Leben[Bearbeiten | Quelltext bearbeiten]

Siegfried Mielke studierte von 1962 bis 1966 Politikwissenschaft, Politische Soziologie und Neuere Geschichte an der Freien Universität Berlin (FU Berlin). Er schloss sein Studium 1966 mit dem Diplom in Politikwissenschaft und im Nebenfach Neuere Geschichte ab.

In den Jahren von 1967 bis 1971 war er wissenschaftlicher Assistent von Ernst Fraenkel am Otto-Suhr-Institut der Freien Universität Berlin und wurde hier 1972 zum Dr. phil. promoviert.

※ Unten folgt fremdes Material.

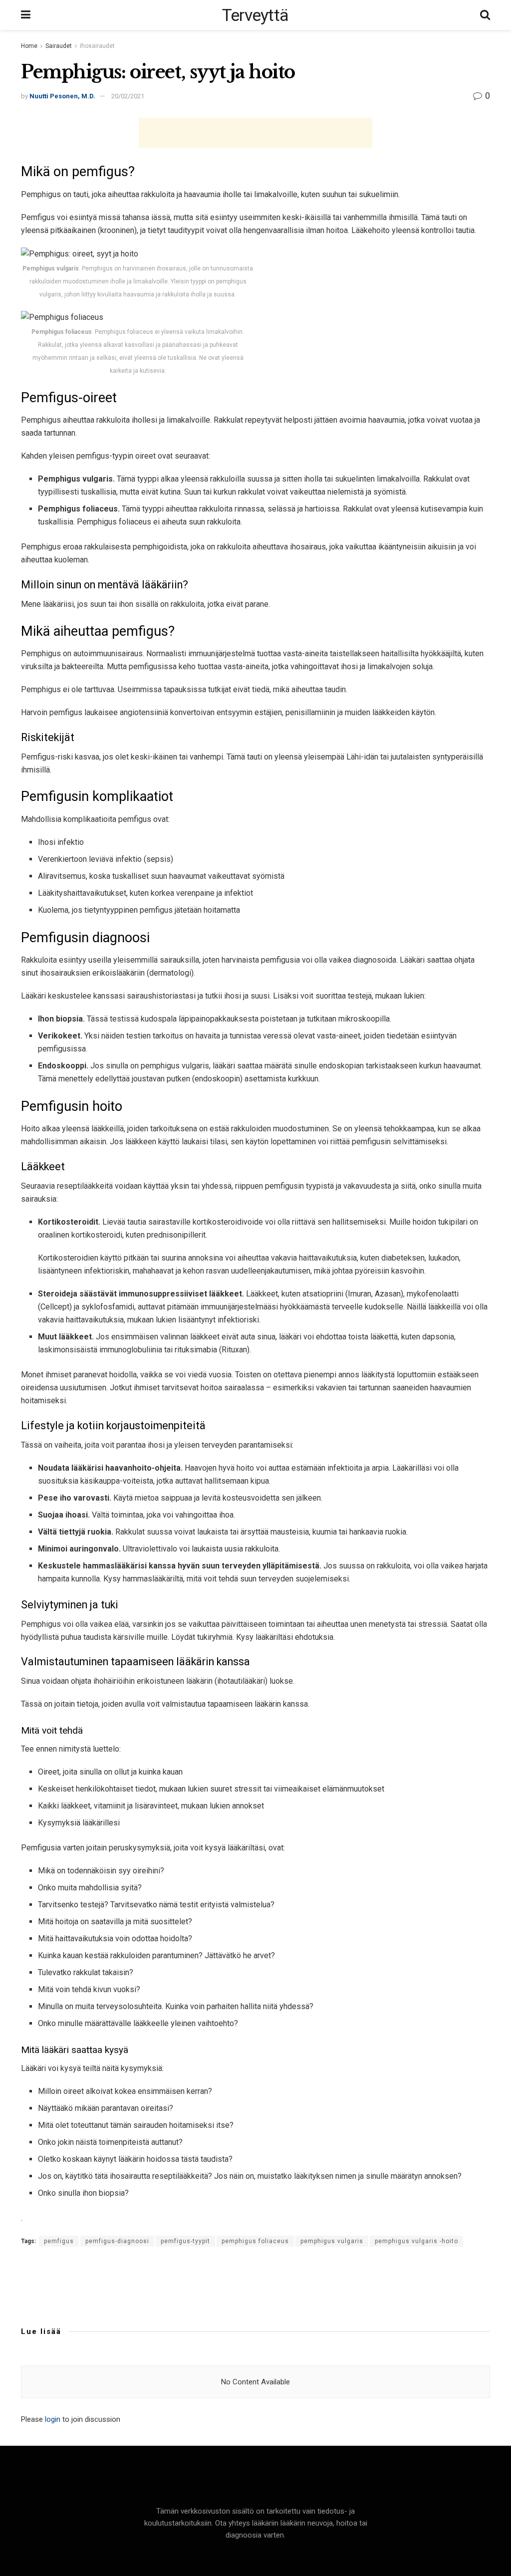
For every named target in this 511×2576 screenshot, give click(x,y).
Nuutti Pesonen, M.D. (62, 96)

Mielke lehrte am Otto-Suhr-Institut der FU Berlin von 1972 bis 1978 als Assistenzprofessor. 1972 bis 1974 war er Vorstandsmitglied bzw. Vorsitzender des Konzils der FU Berlin. Er habilitierte sich 1976 in Politikwissenschaft in Berlin. Seit 1979 ist er Professor für Politikwissenschaft mit den Schwerpunkten Politische Systeme, Interessengruppen sowie Historische Grundlagen an der FU Berlin. Ab 1979 war Mielke mehrere (zweijährige) Wahlperioden geschäftsführender Direktor des Institutes für Innenpolitik und Komparatistik des Fachbereiches Politik- und Sozialwissenschaften der FU Berlin. Jahrelang hatte er das Amt des Vorsitzenden des Prüfungs- und Promotionsausschusses des Otto-Suhr-Institutes inne. Darüber hinaus war er von 1996 bis 2006 zusammen mit Bodo Zeuner Leiter der an dieses Institut angebundenen Arbeitsstelle Nationale und Internationale Gewerkschaftspolitik, in deren Leitungsgremien er bis heute aktiv ist.[1] In den Jahren 1999, 2004 und 2005 war er geschäftsführender Direktor des Otto-Suhr-Institutes. Trotz seines Ruhestandes betätigt er sich weiterhin in Lehre und Forschung am Otto-Suhr-Institut.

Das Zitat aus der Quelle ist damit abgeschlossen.